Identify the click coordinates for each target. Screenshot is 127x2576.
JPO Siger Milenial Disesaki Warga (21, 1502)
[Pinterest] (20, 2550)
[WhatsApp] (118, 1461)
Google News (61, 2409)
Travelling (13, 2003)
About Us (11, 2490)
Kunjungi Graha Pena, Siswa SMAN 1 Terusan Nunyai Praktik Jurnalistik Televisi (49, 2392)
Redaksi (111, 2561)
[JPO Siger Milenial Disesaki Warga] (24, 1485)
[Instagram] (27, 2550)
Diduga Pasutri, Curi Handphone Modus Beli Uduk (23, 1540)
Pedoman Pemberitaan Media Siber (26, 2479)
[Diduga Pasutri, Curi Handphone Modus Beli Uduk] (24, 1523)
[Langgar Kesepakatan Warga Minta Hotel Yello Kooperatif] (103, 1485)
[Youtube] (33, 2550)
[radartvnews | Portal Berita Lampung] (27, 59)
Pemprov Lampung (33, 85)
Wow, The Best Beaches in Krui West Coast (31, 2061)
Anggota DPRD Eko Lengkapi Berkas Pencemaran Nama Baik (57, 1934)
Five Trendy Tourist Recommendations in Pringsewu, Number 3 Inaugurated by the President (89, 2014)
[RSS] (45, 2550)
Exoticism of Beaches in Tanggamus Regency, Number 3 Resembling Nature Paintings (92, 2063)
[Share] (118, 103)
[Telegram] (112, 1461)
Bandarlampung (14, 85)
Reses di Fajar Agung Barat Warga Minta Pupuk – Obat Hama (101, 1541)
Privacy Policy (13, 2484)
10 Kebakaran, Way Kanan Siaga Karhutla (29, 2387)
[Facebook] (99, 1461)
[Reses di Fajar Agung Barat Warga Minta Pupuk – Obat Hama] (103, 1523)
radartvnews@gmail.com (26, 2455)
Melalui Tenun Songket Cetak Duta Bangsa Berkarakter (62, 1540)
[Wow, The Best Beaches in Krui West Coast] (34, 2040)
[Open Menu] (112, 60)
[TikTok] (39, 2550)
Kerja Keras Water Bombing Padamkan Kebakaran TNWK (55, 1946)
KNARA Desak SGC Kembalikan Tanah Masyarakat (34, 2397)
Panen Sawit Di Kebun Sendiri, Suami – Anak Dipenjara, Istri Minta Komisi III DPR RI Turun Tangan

Try it: Set the whole listing down again so that it matches the original exactly.

Problem solution:
Identify the click coordinates for each target. Screenshot is 127x2576.
JPO Siger Milenial Disesaki Warga (21, 1502)
[Pinterest] (20, 2550)
[WhatsApp] (118, 1461)
Google News (61, 2409)
Travelling (13, 2003)
About Us (11, 2490)
Kunjungi Graha Pena, Siswa SMAN 1 Terusan Nunyai Praktik Jurnalistik Televisi (49, 2392)
Redaksi (111, 2561)
[JPO Siger Milenial Disesaki Warga] (24, 1485)
[Instagram] (27, 2550)
Diduga Pasutri, Curi Handphone Modus Beli Uduk (23, 1540)
Pedoman Pemberitaan Media Siber (26, 2479)
[Diduga Pasutri, Curi Handphone Modus Beli Uduk] (24, 1523)
[Langgar Kesepakatan Warga Minta Hotel Yello Kooperatif] (103, 1485)
[Youtube] (33, 2550)
[radartvnews | Portal Berita Lampung] (27, 59)
Pemprov Lampung (33, 85)
Wow, The Best Beaches in Krui West Coast (31, 2061)
Anggota DPRD Eko Lengkapi Berkas Pencemaran Nama Baik (57, 1934)
Five Trendy Tourist Recommendations in Pringsewu, Number 3 Inaugurated by the President (89, 2014)
[RSS] (45, 2550)
Exoticism of Beaches in Tanggamus Regency, Number 3 Resembling Nature Paintings (92, 2063)
[Share] (118, 103)
[Telegram] (112, 1461)
Bandarlampung (14, 85)
Reses di Fajar Agung Barat Warga Minta Pupuk – Obat Hama (101, 1541)
Privacy Policy (13, 2484)
10 Kebakaran, Way Kanan Siaga Karhutla (29, 2387)
[Facebook] (99, 1461)
[Reses di Fajar Agung Barat Warga Minta Pupuk – Obat Hama] (103, 1523)
radartvnews@gmail.com (26, 2455)
Melalui Tenun Songket Cetak Duta Bangsa Berkarakter (62, 1540)
[Wow, The Best Beaches in Krui West Coast] (34, 2040)
[Open Menu] (112, 60)
[TikTok] (39, 2550)
Kerja Keras Water Bombing Padamkan Kebakaran TNWK (55, 1946)
KNARA Desak SGC Kembalikan Tanah Masyarakat (34, 2397)
Panen Sawit Di Kebun Sendiri, Suami – Anak Dipenjara, Istri Minta Komisi III DPR RI Turun Tangan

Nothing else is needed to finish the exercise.